Advanced triggers

You have just learned in the previous chapter what is a trigger in Zabbix and how to create one. Now we will go deeper and learn, how to create triggers with some more complexity in mind.

So trigger, in its most simple definition or use cases, is a threshold. It is as simple as some metric hitting a limit and our trigger catches it. Take as an example disk space - it grows constantly until reaches some predefined value - say 80% - and we simply evaluate it for each collected value.

However, real world in many cases is more complex than ever growing disk space. Something might be growing and getting cleaned, something might be important only on certain time frames and something might need to join multiple different items into one evaluation. Thus we need to adapt our monitoring approaches and templates to this complexity of real world. Fortunately, Zabbix has it all covered with wide variety of trigger functions and features around trigger logic.

But first things first. There are few fundamental concepts behind advanced triggers which must be understood in order to master them. Let's quickly run through them.

Recovery expression

As mentioned, in most trivial understanding, trigger is just a threshold. But even in such cases, you might want to apply some different threshold for the recovery of specific event - to reduce flapping. Flapping is a constant state switching between "PROBLEM" and "OK" in cases you balance on the edge of the defined threshold.

For the sake of clarity, say that we have value constantly growing but not ever-growing in terms of deltas between two consecutive values. It might go down a little bit and then grow again. Something like this:

#!/bin/bash

# time in seconds for current hour

seconds=$(($(date +%s)%3600))

(( seconds < 2 )) && seconds=2

random=$((RANDOM%$((seconds/2))-$((seconds/4))))

echo $((seconds+random))

exit 0

This script will produce us ever-growing value until the end of each hour, but it will not be growing in linear way.

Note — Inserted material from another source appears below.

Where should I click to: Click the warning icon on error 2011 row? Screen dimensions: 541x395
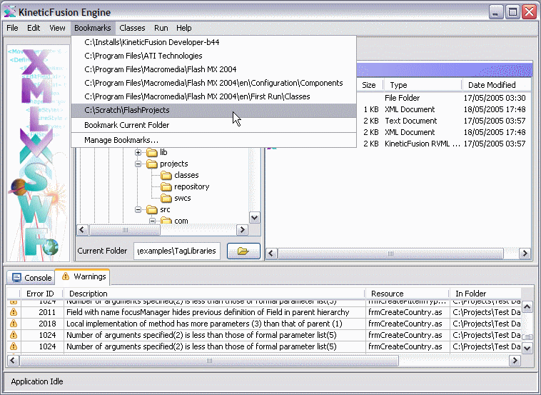coord(13,312)
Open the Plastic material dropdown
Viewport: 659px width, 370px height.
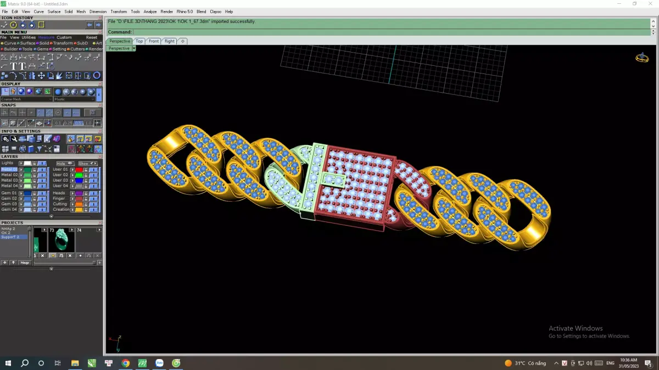coord(74,99)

So in case you have a trigger set to some specific threshold you will face the following situation: trigger switches between "PROBLEM" and "OK" each time this specific threshold is hit.

Now imagine an alert on each of those events! You would receive tens of notifications which would basically talk about one and the same problem. So in order to avoid it, you can keep the original trigger expression, just add recovery expression along. This recovery expression would have smaller value if compared to original problem expression and that is how you would avoid flapping in such situations. It would only fall into "OK" state when the problem is really fixed (beginning of each hour in our example):

Advanced triggers - recovery expression

Difference just with this small idea is huge - less monitoring noise, less alerts:

Advanced triggers - recovery expression

Trigger dependency

Trigger dependency is a simple yet powerful concept to keep your set of active events clean. Imagine same or similar problem but with different thresholds, for example 80% and 90% of used disk space. You would not like to have two triggers in "PROBLEM" state once you suddenly reached 95% of used disk space. So in this case, trigger with lower threshold can depend on the one with higher threshold and produce only single event, because in this particular case it is useless to state that you reached 80%.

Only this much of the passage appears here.